**Work required**: Return the entries below word for word. No picture belongs in the copy.

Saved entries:
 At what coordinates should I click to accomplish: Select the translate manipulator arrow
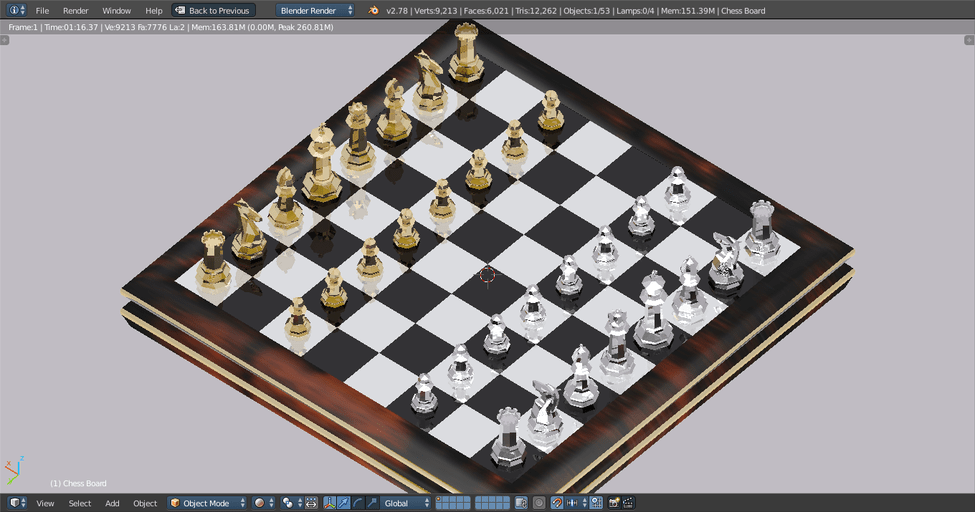click(344, 503)
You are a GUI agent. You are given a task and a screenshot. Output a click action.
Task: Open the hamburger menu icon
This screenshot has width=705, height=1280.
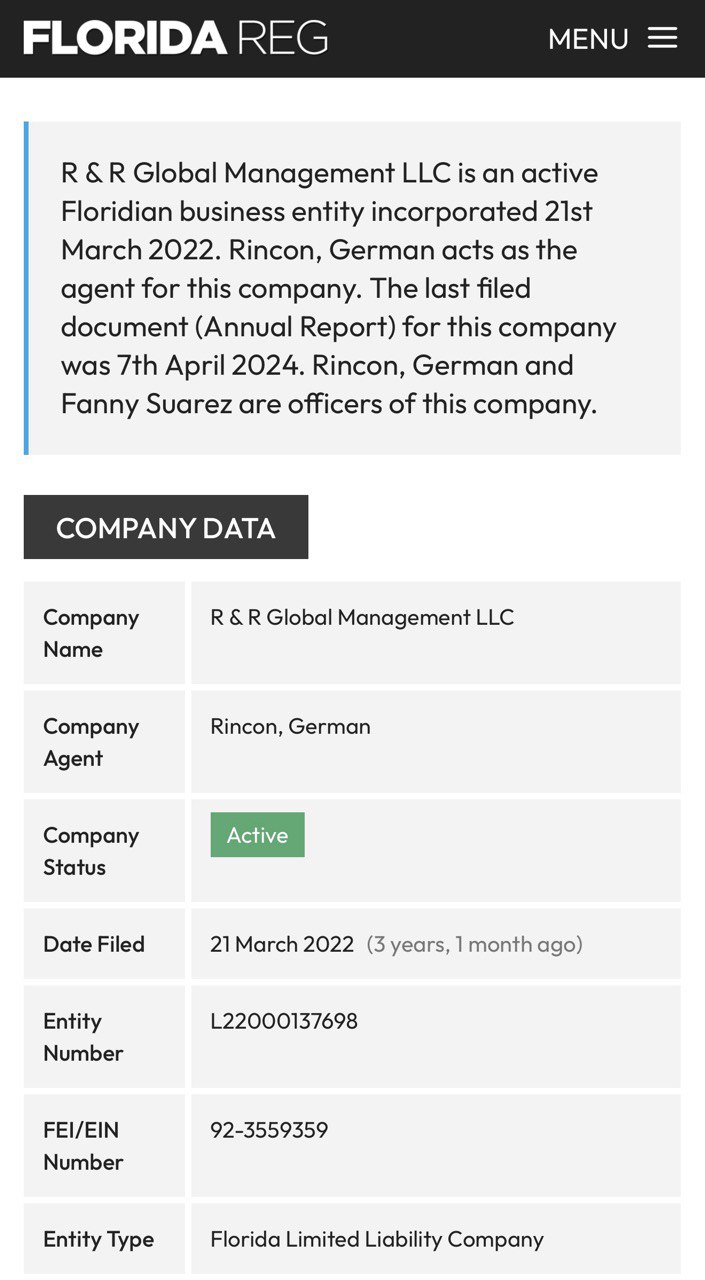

**Reply**:
 At what coordinates should I click to accomplish: Select the translate manipulator arrow
click(344, 503)
You are a GUI agent. You are given a task and a screenshot. Output a click action.
Task: Open the hamburger menu icon
This screenshot has width=705, height=1280.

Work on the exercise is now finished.